The Conclusions were also shortened. Now, it is read:

       “In the search for new antitubercular agents, we developed a method for the synthesis of INH modified with a closo-ortho-/meta-/para-carborane and nido-carborane with good yields. The present approach can provide a new route for generating for the first time INH derivatives with various boron clusters.

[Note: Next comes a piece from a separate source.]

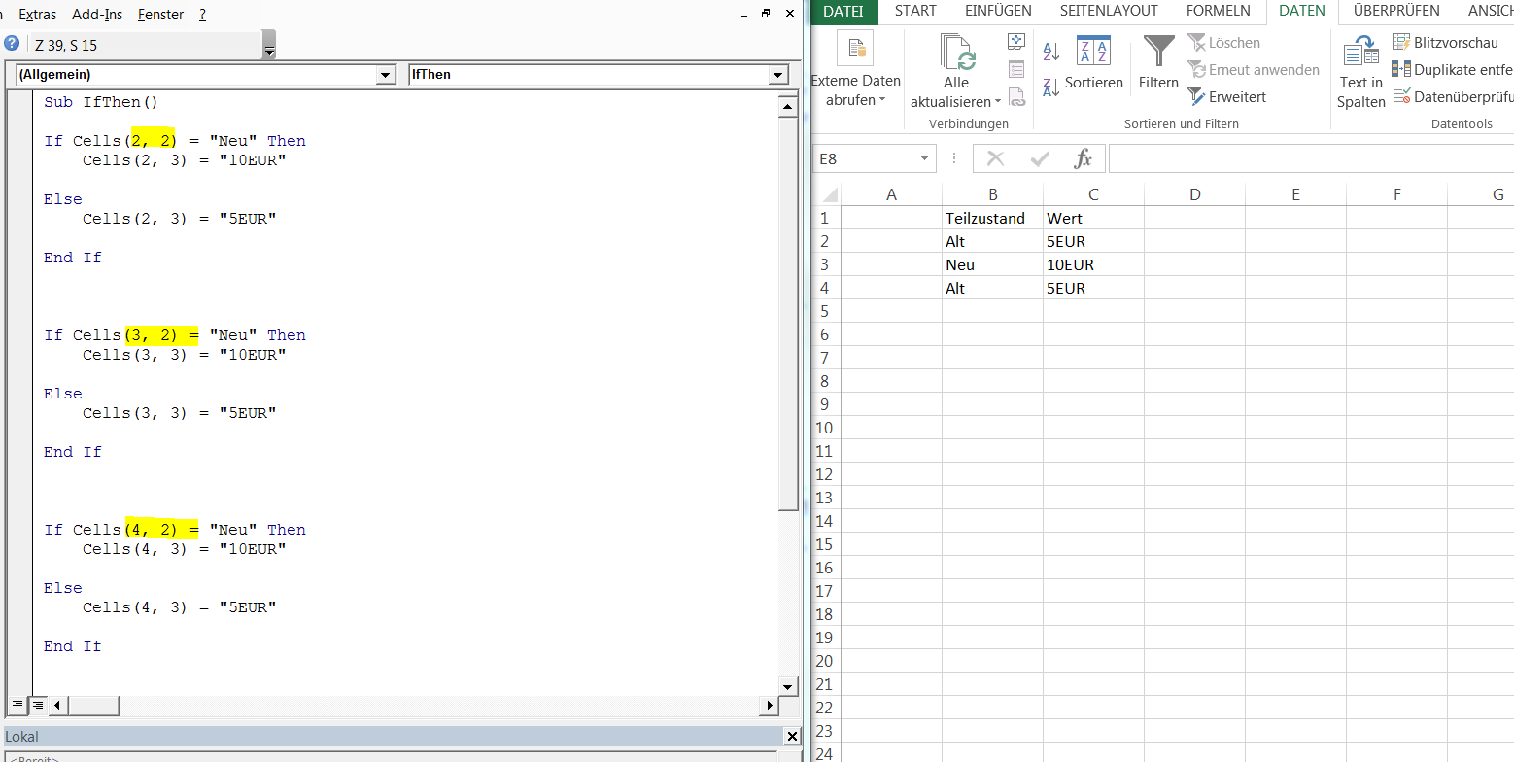Open Erweitert advanced filter
The width and height of the screenshot is (1514, 762).
(x=1227, y=97)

                Selected compounds, containing closo-carborane, exhibited significant activity, and one modified with nido-carborane exhibited potent activity, similar to INH, against Mtb in vitro. The presence of carborane cluster, regardless of its structure, contributed significantly to increasing INH-carborane hybrids activity against the DkatG mutant, in comparison to INH. Additionally, low cytotoxicity of the chosen hybrids combined with their activity against the Mtb or the DkatG mutant, make them a hit compounds that can be developed into a lead candidate for further studies.

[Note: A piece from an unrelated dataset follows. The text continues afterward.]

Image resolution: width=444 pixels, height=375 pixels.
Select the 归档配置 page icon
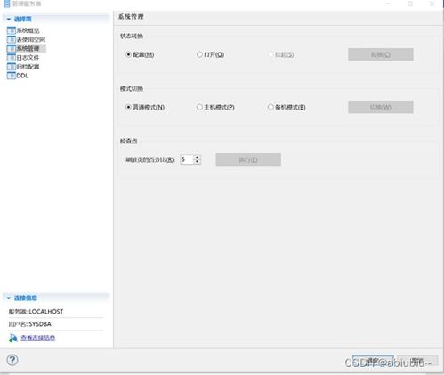(12, 67)
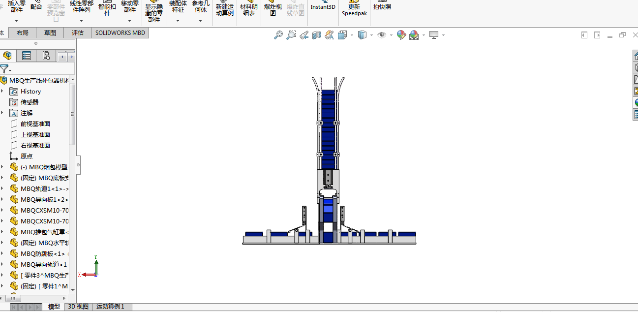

      The present work demonstrated that the conjugation of the biological active of isoniazid and inorganic boron cluster, with their properties, are useful in drug design, might enable to develop a novel class of hybrids, lead compounds, with potential antimycobacterial activity. Studies on the development of new hybrids of isoniazid containing boron clusters are currently in progress in our laboratory.”

 

What is the rationale behind using carborane for preparing novel antituberculotics? The increase of lipophilicity is mentioned, but there are surely much more covenient ways to increase lipohilicity than using carboranes conjugates.

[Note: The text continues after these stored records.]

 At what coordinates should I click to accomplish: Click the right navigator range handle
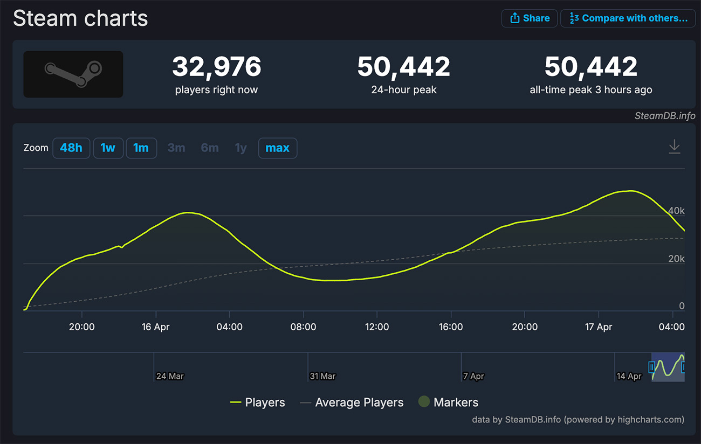(683, 367)
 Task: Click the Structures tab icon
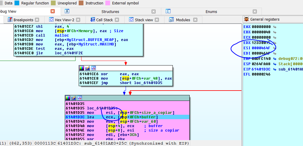[67, 12]
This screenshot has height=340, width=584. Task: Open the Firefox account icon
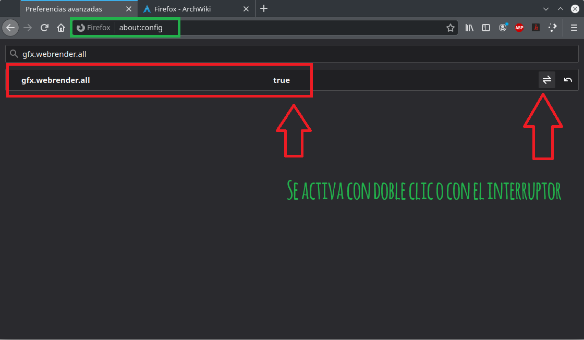[x=502, y=28]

The properties of boron clusters that are useful in drug design, in addition to the lipophilicity mentioned in the manuscript, include the following [Ali, F.; Hosmane, N.S.; Zhu, Y. Molecules 2020, 25, 828; doi.10.3390/molecules25040828]:

• the unique non-covalent interaction ability, including ionic interaction, σ-hole interaction and dihydrogen bond formation (is different from that pure organic molecules);
• spherical or ellipsoidal geometry and rigid 3D arrangement, these offer versatile platforms for 3D molecular construction;
• chemical stability and simultaneous susceptibility to functionalization;
• bioorthogonality, stability in biological environments and decreased susceptibility to metabolism;
• abiotic origin, foreignness to existing enzymes and a decreased likelihood of triggering the development of drug resistance;
• high boron contents (important for BNCT);
• resistance to ionizing radiation, a feature that is important for the design of radiopharmaceutical agents;

The results suggest that that the carborane hybrids are not bioactivated by katG and do not form the adduct to be able to inhibit mycobacterial growth. Is there any other proposed mechanism of action? Is InhA a target structure for the novel compounds? If not, is there any other enzyme that is inhibited?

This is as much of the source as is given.